Remove extra degrees of freedom by dequantizing the `q5_K_M`, `q4_K_M` and `q2_K` models together?

#18

pinned

by jukofyork - opened Feb 8

Discussion

jukofyork

Feb 8

•

edited Feb 8

Was this dequantized from just the q5_K_M model?

If so, then it should (in theory) be possible to improve the dequantization by using the q5_K_M, q4_K_M and q2_K models together. They likely each contain information about the original fp16 model they came from and should help remove extra degrees of freedom for the dequantization process...

I don't really know the maths used for the quantization, but I guess the dequantization was something along the lines of using a Moore-Penrose pseudoinverse of some kind of "standard" GGUF quantization matrix of dimension (2^16 x 2^5)? If so then it should be possible to combine all 3 of the (2^16 x 2^5), (2^16 x 2^4) and (2^16 x 2^2) pseudoinverses and the optimal least-squares weighting factors could be found empirically be dequanitizing known fp16 models from their q5_K_M, q4_K_M and q2_K variants .

It would probably require writing some custom code, but if this model is a good as it seems to be then it would probably be worthwhile!?

152334H

Owner Feb 8

Yeah, I don't see why this wouldn't work either.

152334H pinned discussion Feb 8

jukofyork

Feb 10

Can you also dequantize and upload the q4_K_M and q2_K models using the same method?

I've been thinking about this some more over the last few days and I think there is actually a really easy way to do this:

If we know the quantization criteria used (least squares, equal numbers in each bin, ect) then it should be quite easy to estimate the mean and standard deviation of the quantization errors for 2^5, 2^4 and 2^2 bins receptively. These should have mean ~0 and standard deviations: 2^2 >> 2^4 > 2^5. Then for every triplet of quantized weights we can sit the estimated normal on top and calculate the maximum-a-posteriori estimate of the mean for the fp16 weight (see the "Posterior hyperparameters" column: https://en.wikipedia.org/wiki/Conjugate_prior).
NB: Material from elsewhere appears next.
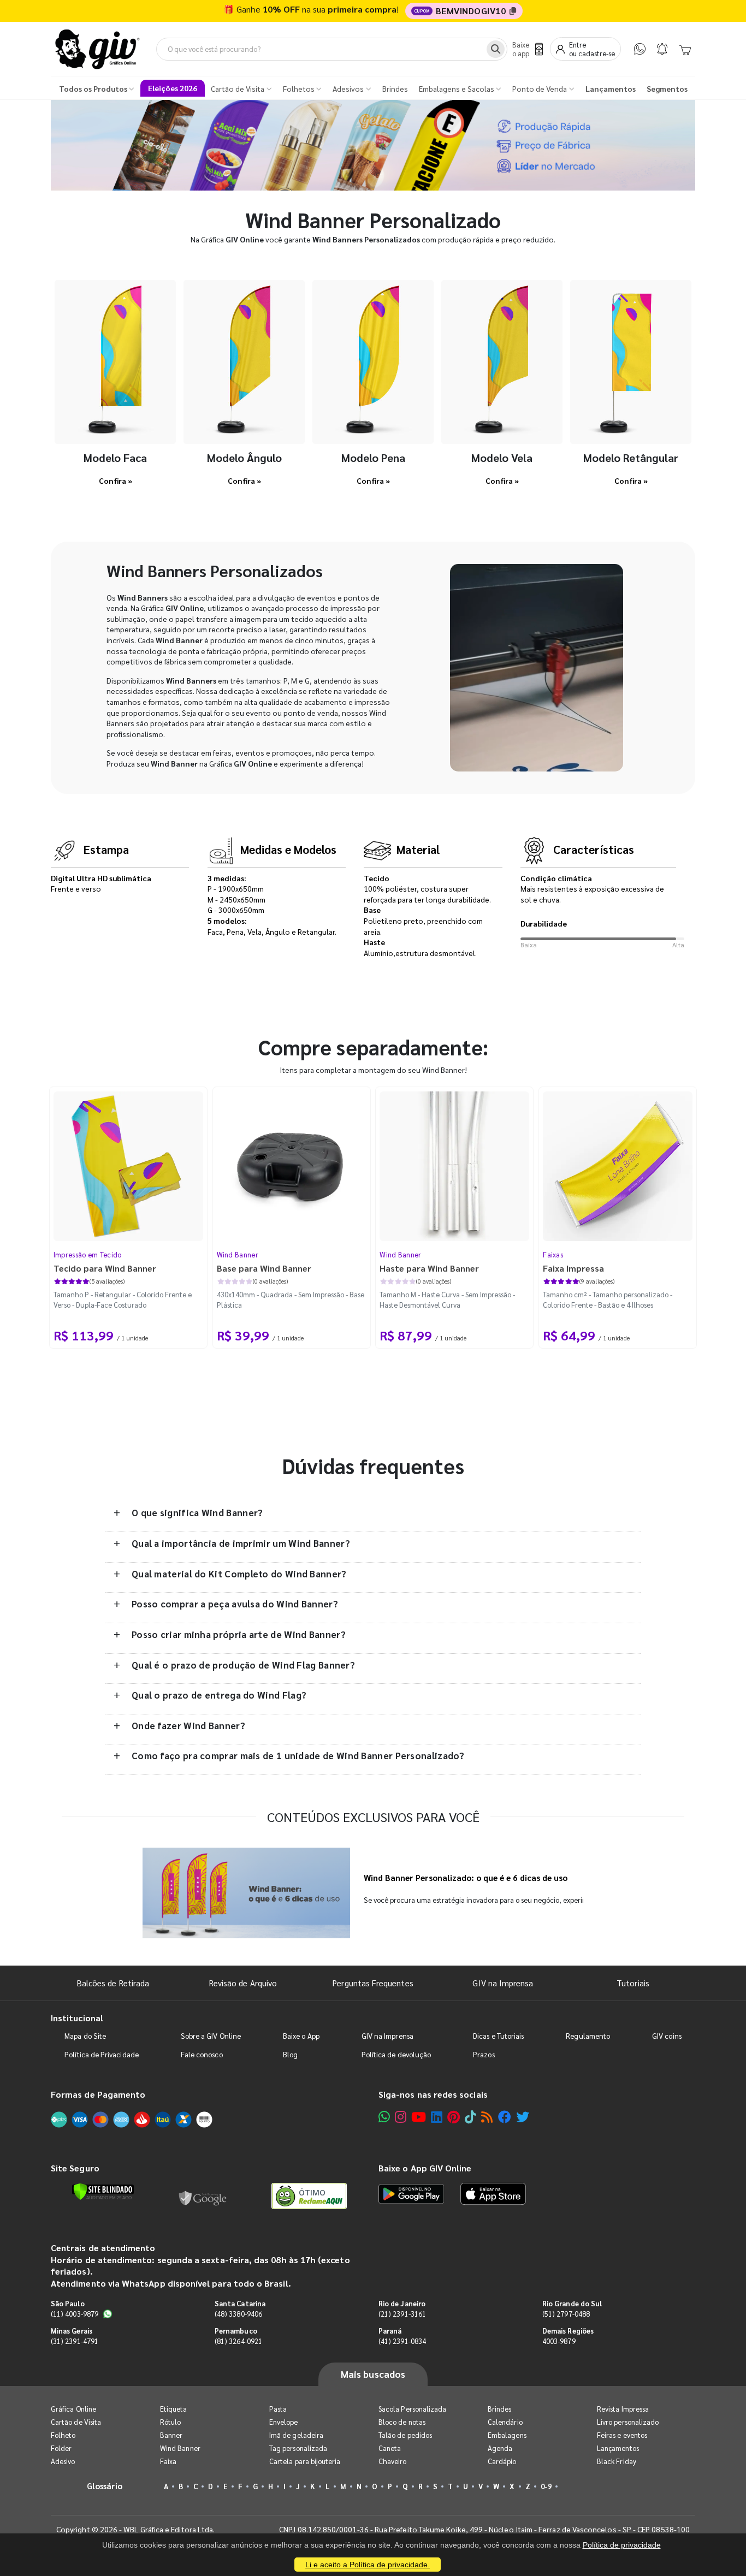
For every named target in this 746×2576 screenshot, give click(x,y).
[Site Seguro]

BUT: If we just assume each bin is a uniform distribution created so as to have equal numbers of values fall into it, you don't actually even need to do the above and can calculate the correct weighting factor for each of the 3 different quantized models and then use Mergekit (https://github.com/arcee-ai/mergekit) to create a linear combination.

This can be refined to assume the original fp16 weights were distributed normally (ie: trapeziums or sections of the normal PDF) and for different quantization criteria, but I suspect this won't actually make that much difference.

jukofyork

Feb 15

This comment has been hidden

Noeda

Mar 27

@jukofyork @152334H Hey, just stumbled upon here. I know the last comments were from mid-February, but do you know if this idea of using the different quants files to do a more accurate dequant went anywhere or if anyone tried the ideas?

I was involved in a similar discussion but with the Grok model by x.com. They released an 8-bit quant, which got dequanted to f16 by various authors, which then got quanted back to .gguf quants and because of the way the quanting is implemented in llama.cpp, that process loses some precision compared to original Grok 8-bit weights even if you go with Q8 gguf quant, even though the Q8 gguf quant scheme is more expressive than the original 8-bit quant scheme the Grok team used.

I'm interested in maybe try to run with this idea and write some custom quant/dequant code that's custom tailored and stumbled here when trying to find people or discussion to see if anyone has tried similar ideas.

Noeda

Mar 27

If we know the quantization criteria used (least squares, equal numbers in each bin, ect) then it should be quite easy to estimate the mean and standard deviation of the quantization errors for 2^5, 2^4 and 2^2 bins receptively.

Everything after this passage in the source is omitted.